An investigation into a 2008 crash between a Metrolink passenger train and a freight train in Chatsworth, north of Los Angeles, which killed 25 people and injured 135 others, found the collision could have been avoided if PTC had been installed.

Following the tragedy, politicians passed a law requiring the nation’s main rail firms to implement a safety system by the end of 2015.

But progress has been painfully slow and last year, Congress passed a bill that grants a three-year extension to railroads before they have to install the long-sought safety technology.


Railroads have already had seven years to install PTC, but most weren’t expected to meet the end-of-year deadline to put it into operation on all tracks that carry passenger trains or are used to haul liquids that turn into toxic gas if spilled.

As a result, railroads and companies that ship freight by rail have been strongly urging Congress to provide a delay.

Freight railroads, worried about fines and liability should they violate the deadline, threatened to stop hauling cargo like chlorine, which becomes a toxic gas when exposed to the air, and prevent commuter trains and Amtrak from using their tracks if the deadline was not delayed.

The bill granted railroads until December 31, 2018, to install the expensive technology, and they can seek a waiver for up to another two years if needed.

Railroads remain ‘fully committed to being fully accountable and transparent in completing PTC,’ said Ed Hamberger, president of the American Railroad Association.

But Sen. Barbara Boxer, D-Calif., attributed passage of the bill to lobbying by railroads, among the most powerful interest groups in Washington.

‘People are dying, they’re being injured because we don’t have positive train control,’ she said.
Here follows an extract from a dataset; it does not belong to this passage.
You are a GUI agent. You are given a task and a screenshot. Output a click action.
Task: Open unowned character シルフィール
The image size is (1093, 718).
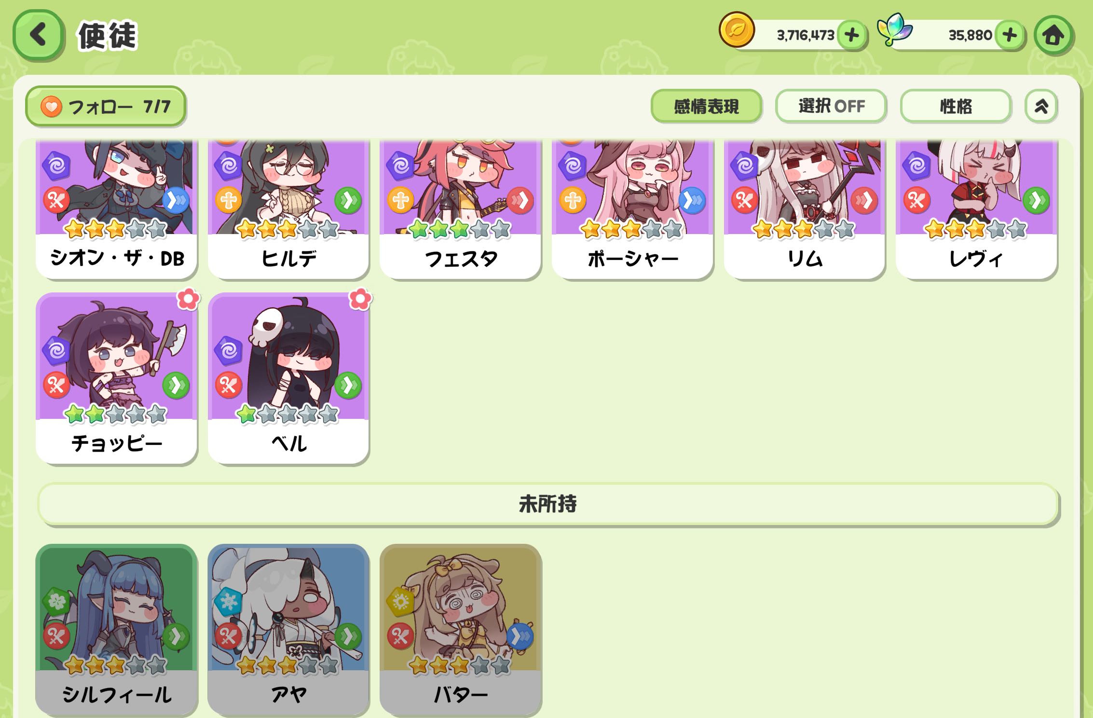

Congress is likely to be faced with more requests for delays in the future ‘if we’re not really looking over the shoulder of the railroads,’ she said.


The bill also extended the government’s authority to spend money on transportation programs.
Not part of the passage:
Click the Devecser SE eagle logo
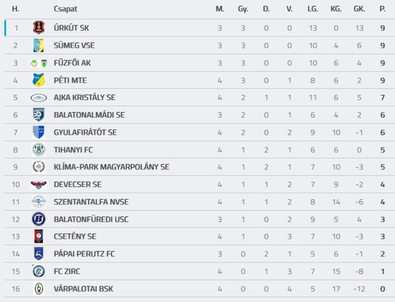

Rollout of PTC has varied widely across America’s vast railway network and the dozens of freight and passenger companies that use it.

But PCT was not installed on the Amtrak Northeast Regional train, travelling from Washington, D.C. bound for New York City on May 12 last year, which crashed killing eight and injuring more than 200.

Positive train control ‘would have prevented the accident, had it been monitoring the trains that collided,’ the NTSB said in a document called ‘Most Wanted Transportation Safety Improvements’ for 2015.


Former Amtrak CEO Joseph Boardman said last year, shortly after that crash, that Amtrak began installing positive train control in the 1990s.

‘We had to change a lot of things on the corridor to make it work, and we’re very close,’ Boardman said. ‘We have delivered a leadership role in positive train control in the United States.’

The crash led to renewed calls for backup safety systems but the system was not installed on the Pascack Valley line train when it crashed today.